Le Matin va souvent explorer les chemins du changement au cours de son existence. Et ce constat se révèle particulièrement perceptible lors de la période de croissance ininterrompue du journal précédant la première guerre mondiale. La modernisation du journalisme, à cette époque, passe nécessairement par l’achat de machines linotypes et de presses rotatives qui représentent le summum de l’option progressiste. Cette option est délibérément et courageusement prise par le quotidien anversois, soucieux de ne pas rester enfermé dans un carcan limitatif et désuet. Et ceci, afin de résister à l’industrialisation de la presse. Il faut souligner que la personnalité énergique du directeur Camille de Cauwer est sûrement pour beaucoup dans cette rapide évolution technique des ateliers du Matin.

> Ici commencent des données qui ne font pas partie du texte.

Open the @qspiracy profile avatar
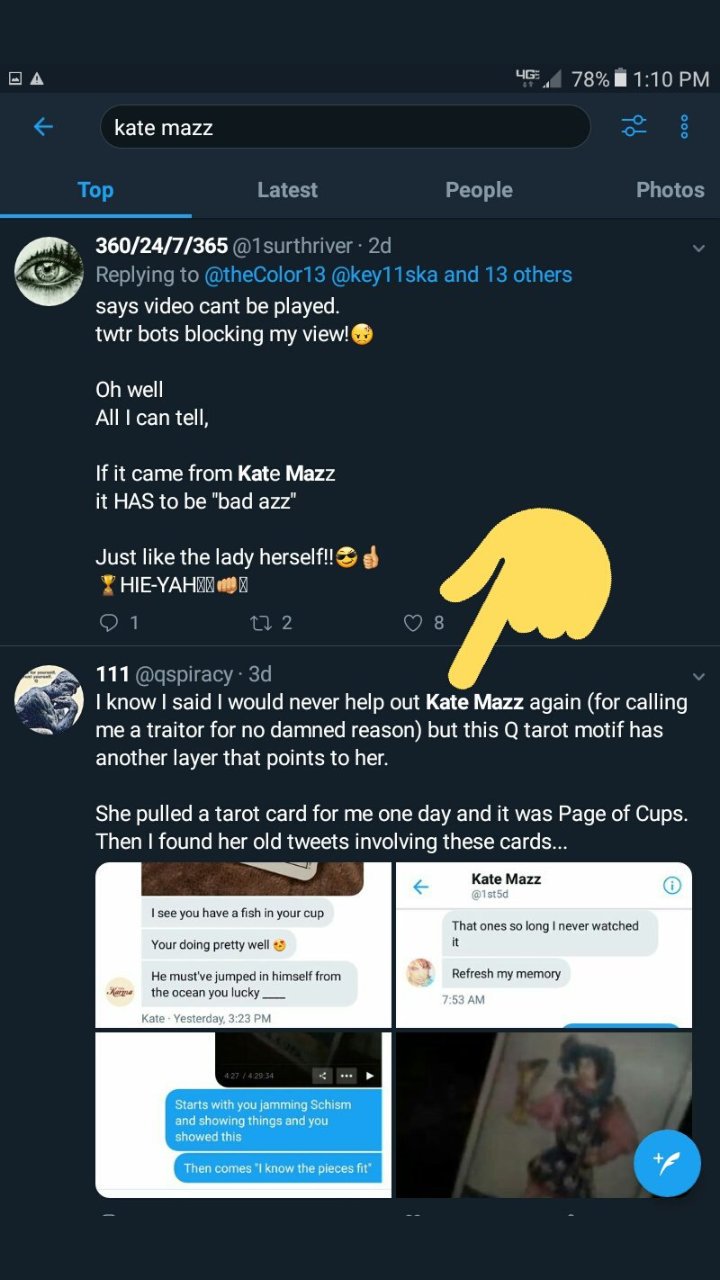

La grève des ouvriers typographes prend, dans ces circonstances et bien que le combat ait été perdu d’avance, une tournure plutôt symbolique qui se montre (malheureusement) toujours très actuelle. C’est réellement l’image même de l’homme qui doit s’effacer devant la machine mais aussi l’emblème de l’homme dépassé par les réalités économiques... Car Le Matin demeure une entreprise aux valeurs purement commerciales et en conséquence soumise aux lois du marché.

Sur le plan linguistique, les premiers assauts flamingants dignes d’être mentionnés se font à présent ressentir, alertant vraisemblablement déjà une minorité francophone anversoise qui descend peu à peu de son piédestal.

Mais le quotidien de Camille de Cauwer, fort occupé par la guerre ouverte qu’il déclare au cléricalisme, n’entrevoit probablement pas toutes les implications potentielles de cette formidable évolution. Sa position de force, garantie par le nombre sans cesse croissant de lecteurs et la confiance accrue des annonceurs publicitaires, ne se dément pas. Rien n’arrête encore l’essor continuel du Matin.